ThE riGHt tO RighT/WrOnG was launched for the first time at 7th the Liverpool Biennial in 2012 and has been since traveling to different cities and shows as a monumental flashing neon sign, as a cut out wooden text advertisement, and has been introducing new chapters and productions such as newspapers, radio talk and other interventions in the public space and media. e work takes different forms in the outdoor public space and at different cultural and media platforms; intervenes and initiates discussions, events, actions and collaborates with different groups, organisations and professionals.
For the 7th Liverpool Biennial (2012), The Unexpected Guest exhibition, Libia Castro & Ólafur Ólafsson have launched the new project and campaign ThE riGHt tO RighT/Wrong, with two iterations: A flashing monumental neon sign that illuminates the City from the south facade of St George’s Hall, a symbolic landmark of Liverpool; and a free newspaper, distributed throughout the Biennial venues, in city libraries, cafes, bookshops, as an insert in the Liverpool Post and online.

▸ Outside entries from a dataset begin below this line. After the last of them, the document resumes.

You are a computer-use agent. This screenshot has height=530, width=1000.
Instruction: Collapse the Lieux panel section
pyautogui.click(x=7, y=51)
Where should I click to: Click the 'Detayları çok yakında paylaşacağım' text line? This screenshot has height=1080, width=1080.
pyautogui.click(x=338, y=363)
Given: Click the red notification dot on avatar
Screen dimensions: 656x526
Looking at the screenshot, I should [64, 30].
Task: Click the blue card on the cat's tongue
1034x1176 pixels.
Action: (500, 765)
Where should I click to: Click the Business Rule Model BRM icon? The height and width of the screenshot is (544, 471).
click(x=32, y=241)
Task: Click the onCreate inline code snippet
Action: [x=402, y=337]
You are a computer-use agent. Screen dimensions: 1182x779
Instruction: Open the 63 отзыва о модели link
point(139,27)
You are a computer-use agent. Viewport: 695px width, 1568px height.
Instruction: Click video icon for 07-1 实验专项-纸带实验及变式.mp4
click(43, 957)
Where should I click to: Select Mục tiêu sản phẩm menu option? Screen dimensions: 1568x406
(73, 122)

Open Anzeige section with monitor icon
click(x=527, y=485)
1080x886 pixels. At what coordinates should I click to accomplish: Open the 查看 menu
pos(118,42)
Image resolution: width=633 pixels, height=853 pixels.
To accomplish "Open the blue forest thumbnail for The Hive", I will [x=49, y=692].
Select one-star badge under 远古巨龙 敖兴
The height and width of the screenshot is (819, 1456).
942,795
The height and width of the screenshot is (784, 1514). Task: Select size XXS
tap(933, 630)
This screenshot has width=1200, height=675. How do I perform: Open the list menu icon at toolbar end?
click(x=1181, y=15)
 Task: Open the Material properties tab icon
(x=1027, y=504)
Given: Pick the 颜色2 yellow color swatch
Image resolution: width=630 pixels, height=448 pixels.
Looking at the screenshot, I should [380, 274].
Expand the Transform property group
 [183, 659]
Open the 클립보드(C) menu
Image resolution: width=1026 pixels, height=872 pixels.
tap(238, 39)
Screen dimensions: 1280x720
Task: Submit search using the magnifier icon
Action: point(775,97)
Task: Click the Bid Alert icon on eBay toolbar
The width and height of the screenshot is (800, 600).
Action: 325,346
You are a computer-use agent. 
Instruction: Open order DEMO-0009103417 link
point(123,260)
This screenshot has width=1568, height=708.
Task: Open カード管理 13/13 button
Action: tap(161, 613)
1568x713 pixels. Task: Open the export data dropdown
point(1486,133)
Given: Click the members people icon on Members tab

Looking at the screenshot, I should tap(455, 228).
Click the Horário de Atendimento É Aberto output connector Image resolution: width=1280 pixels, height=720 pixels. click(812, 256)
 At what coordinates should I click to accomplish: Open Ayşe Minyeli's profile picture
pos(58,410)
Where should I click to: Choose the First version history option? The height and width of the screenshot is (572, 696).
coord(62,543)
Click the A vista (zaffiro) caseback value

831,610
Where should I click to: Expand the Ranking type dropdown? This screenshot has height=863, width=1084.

The neon sign reads alternately ThE riGHt tO RighT and ThE riGHt tO WrOnG, and also introduces a new unspeakable word that blends RighT and WrOnG together.
It is installed at St George’s Hall, a 19th century neoclassical building in the center of the city, which used to be a functioning court room with it’s adjacent prison cells till 1980 and a still functioning as a ball and concert hall. The building holds a very important representative and symbolic role for offcial events and rituals of the community and the city till today.
The newspaper features a newly commissioned text from British writer and philosopher Nina Power on ThE riGHt tO RighT/WrOnG, written in dialogue with the artists. This text addresses the subject of ThE riGHt tO RighT and current global political unrest in a rejective and satirical manner, also confronting us with the paradoxes of a document such as The Universal Declaration of Human Rights by presenting us with ‘The Partial Declaration of Human Wrongs’ inserted in between the article.
Through this campaign, the artists assert that this fundamental right to right is the first step towards a real and communal sociopolitical emancipation: above and beyond the multitude of international conventions, declarations, protocols and constitutions that specify and regulate the rights that nation-states and transnational agencies have made available to, or withhold from, citizens.